Paris opens Canal Saint-Martin for supervised swimming as France braces for second heatwave of the year

With temperatures forecast to reach 40°C by Sunday, Mayor Emmanuel Grégoire will allow supervised swimming in a 100-metre stretch of the canal from Wednesday evening, an early opening after May’s heatwave saw police struggling to keep young people out of the water.

A cooling response to extreme heat

France is preparing for a second heatwave this year, with Météo-France predicting a gradual build-up of scorching temperatures across the country. By Wednesday, some regions will see 36°C or 37°C, and peak values of 40°C are expected on Sunday, the day of the national Fête de la Musique. In Paris, the mercury is forecast to hover between 34°C and 38°C through the weekend.
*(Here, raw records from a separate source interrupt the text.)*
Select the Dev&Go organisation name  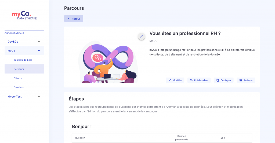13,42
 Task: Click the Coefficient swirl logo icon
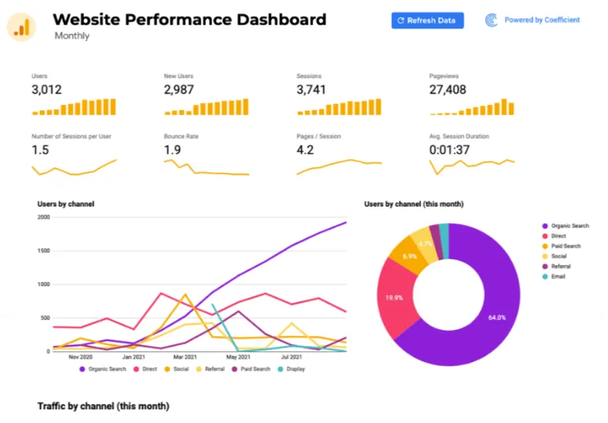(x=491, y=20)
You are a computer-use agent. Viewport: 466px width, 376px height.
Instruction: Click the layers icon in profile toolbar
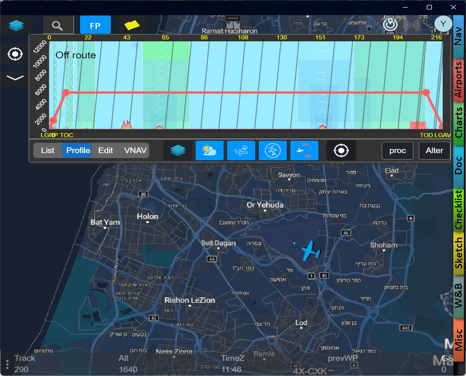tap(178, 150)
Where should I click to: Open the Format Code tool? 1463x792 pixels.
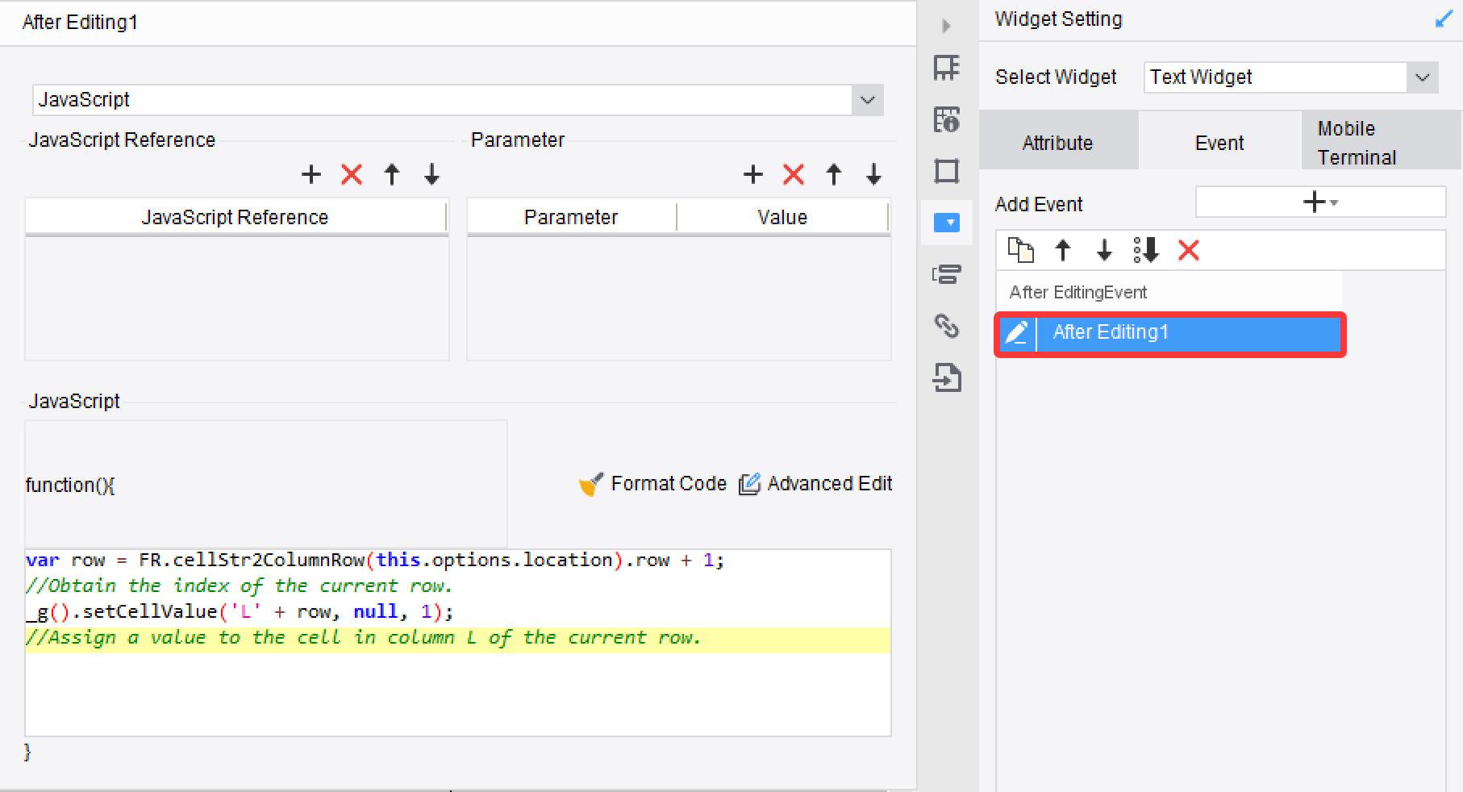tap(669, 483)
The city’s response includes an early opening of a supervised swimming area in the Canal Saint-Martin. The 100-metre section, staffed by lifeguards, will open Wednesday evening and remain available for the duration of the heat peak. Mayor Emmanuel Grégoire described the move as turning an enforcement challenge into a public cooling tool.

Spending an enormous amount of energy, municipal police, and national police to stop young people from swimming when it was 40 degrees... struck us as slightly absurd.
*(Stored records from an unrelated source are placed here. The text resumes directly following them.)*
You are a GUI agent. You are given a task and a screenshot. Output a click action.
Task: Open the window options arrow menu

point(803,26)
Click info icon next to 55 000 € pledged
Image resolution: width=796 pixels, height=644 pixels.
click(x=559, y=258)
From police enforcement to adaptation

During the May heatwave, which smashed records in half the country, scores of young Parisians jumped illegally from bridges into the canal. The city had to deploy substantial police resources to stop them. Grégoire stressed that bridge jumping remains forbidden and dangerous, but that reversing the logic, permitting rather than prohibiting a supervised swim, was more sensible.
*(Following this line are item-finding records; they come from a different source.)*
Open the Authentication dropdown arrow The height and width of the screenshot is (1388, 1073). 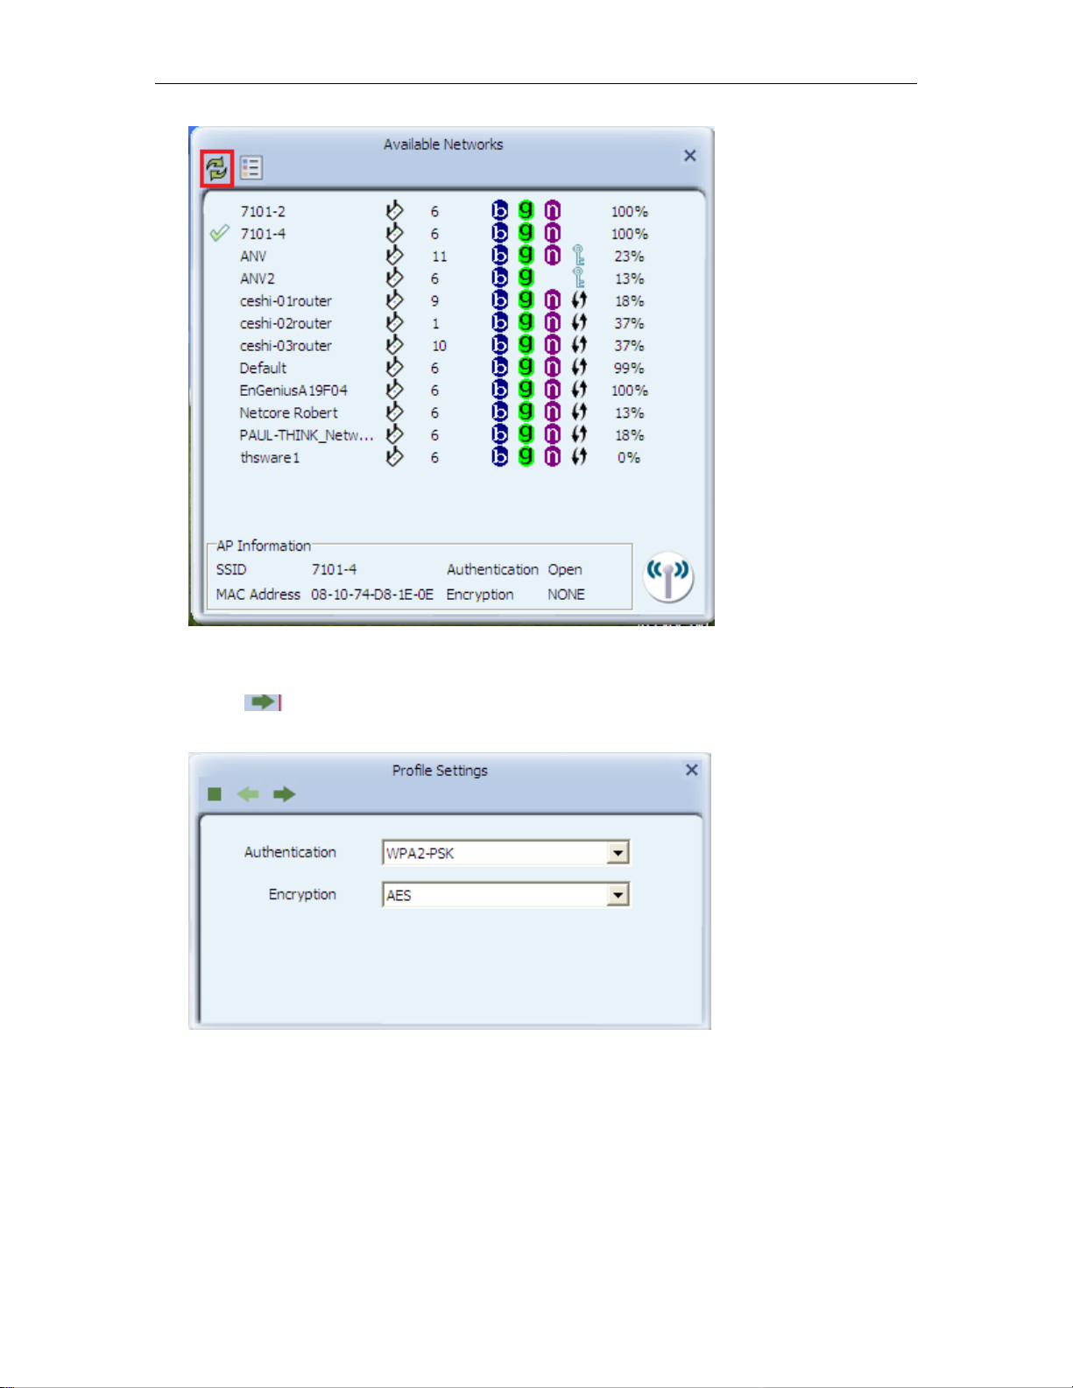click(x=618, y=853)
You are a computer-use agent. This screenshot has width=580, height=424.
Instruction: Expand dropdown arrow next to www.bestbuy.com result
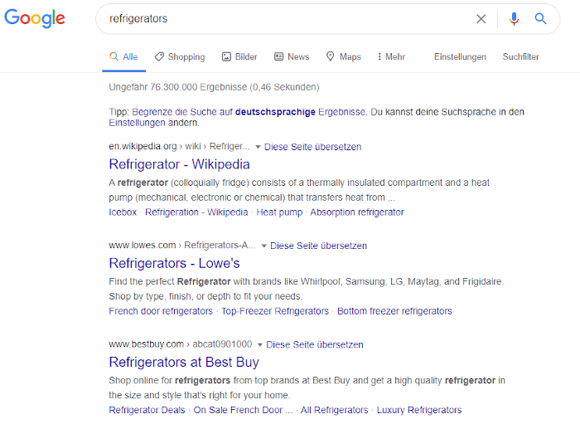pos(259,344)
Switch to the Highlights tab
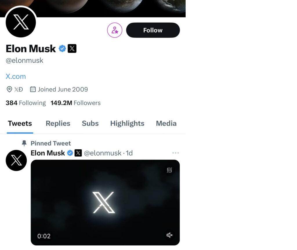Viewport: 297px width, 250px height. click(x=127, y=124)
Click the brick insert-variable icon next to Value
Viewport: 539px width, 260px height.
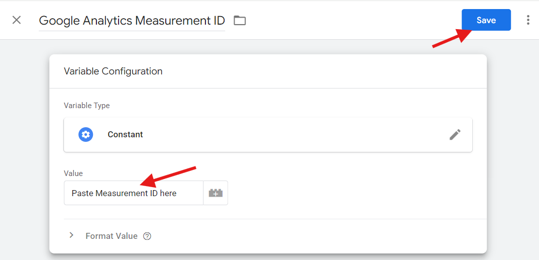point(215,193)
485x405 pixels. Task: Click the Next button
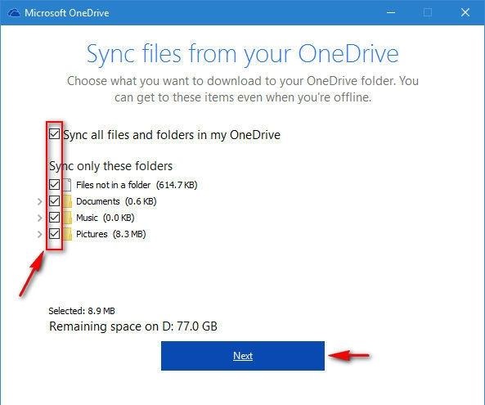tap(243, 356)
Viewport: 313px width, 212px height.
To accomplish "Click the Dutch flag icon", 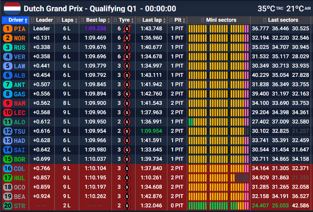I will click(x=12, y=8).
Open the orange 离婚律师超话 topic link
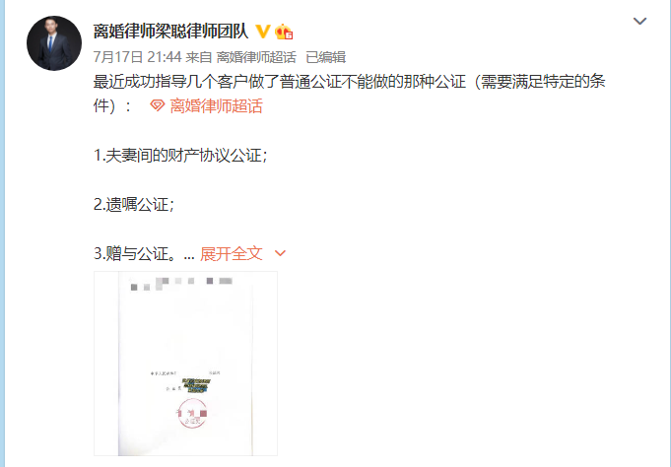The image size is (671, 467). point(216,105)
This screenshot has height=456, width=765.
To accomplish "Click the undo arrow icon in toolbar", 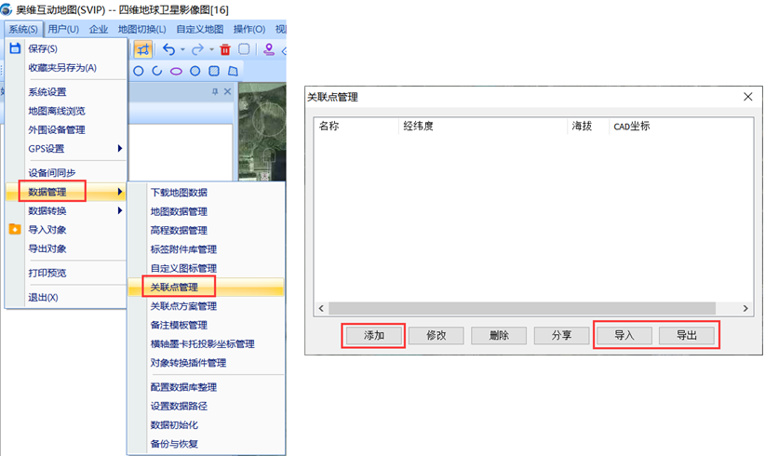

Alexandra Cordebard, mayor of the 10th arrondissement, called the early opening “a new way of fighting climate change and adapting the city.” The trial could later be extended beyond heatwave episodes and even to other sites, Grégoire added, provided it is managed with “rigour and method.”

It is a new way of fighting climate change and adapting the city, by allowing a new way of cooling off on heatwave days for those who can swim in the canal.

Swimming in the Seine to follow

The canal initiative comes ahead of the planned reopening of three supervised swimming areas along the Seine River, now set for 4 July. Last summer, the Seine welcomed bathers for the first time in a century, attracting nearly 100,000 visitors. Entry remains free, though swimmers must use an inflatable buoy provided on site.

Paris invested over a billion euros to clean the Seine for the 2024 Olympics, an effort spearheaded by former mayor Anne Hidalgo. The water quality is now continuously monitored; swimming is suspended whenever it deteriorates, typically after rainfall.

Climate backdrop

Météo-France notes that of the 51 heatwaves recorded nationally since 1947, 34 have occurred after 2000 and 26 after 2011. The UN has warned that global average temperatures are likely to stay at or near record levels this year and for the next four.

Heatwave response timeline – summer 2026
  1. First heatwave: record temperatures in half of France; young people jump into Canal Saint-Martin despite ban.
  2. Paris opens 100-metre supervised swimming zone in Canal Saint-Martin as second heatwave begins.
  3. Temperatures expected to peak at 40°C in some regions, coinciding with the Fête de la Musique.
  4. Three supervised swimming sites on the Seine River reopen for the summer season.